-- Tugas --
Ambil semua baris data di bawah yang memuat kata "size".

**** Data Masukan

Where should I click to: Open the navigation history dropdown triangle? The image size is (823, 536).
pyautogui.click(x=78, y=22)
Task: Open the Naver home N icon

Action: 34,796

********
**** Data Masukan

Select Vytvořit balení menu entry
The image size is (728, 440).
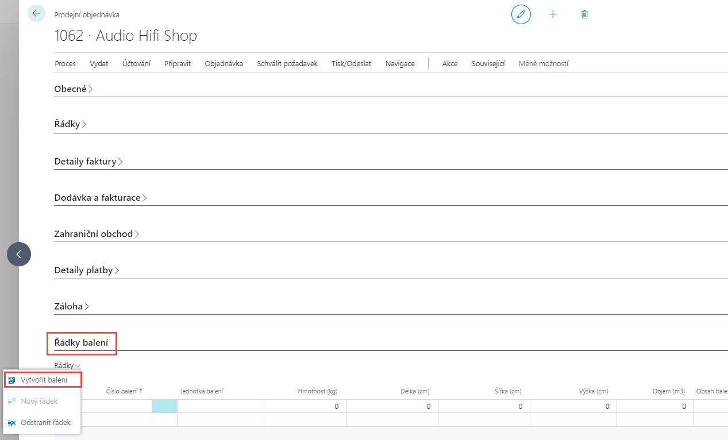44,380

********
**** Data Masukan

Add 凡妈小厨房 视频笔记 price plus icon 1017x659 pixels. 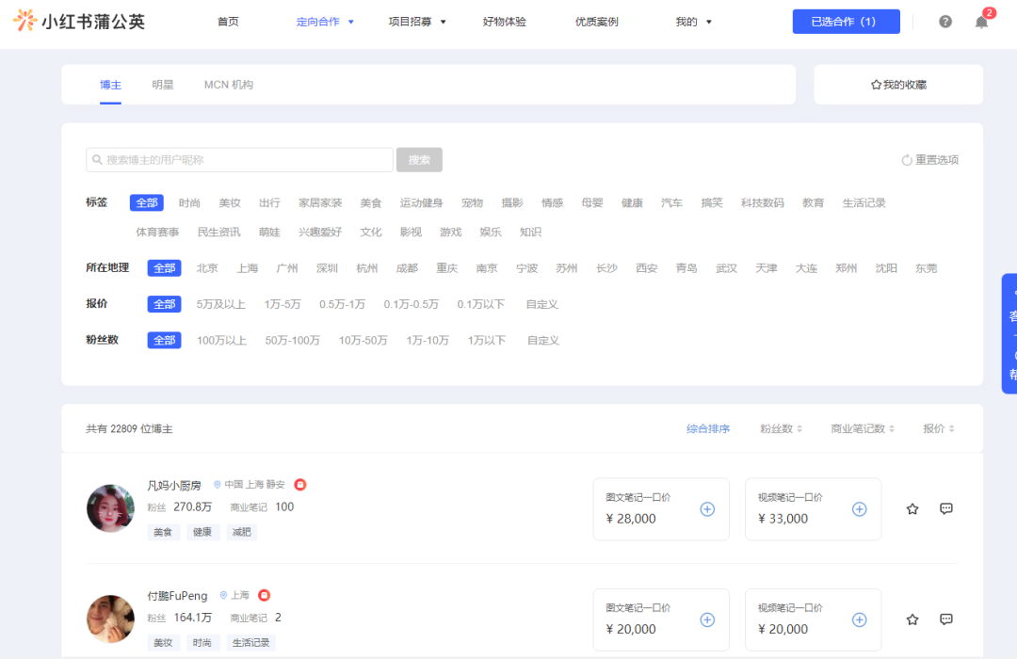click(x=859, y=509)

********

-- Jawaban --
Where should I click to: Open the navigation history dropdown triangle? The image size is (823, 536).
The image size is (728, 440).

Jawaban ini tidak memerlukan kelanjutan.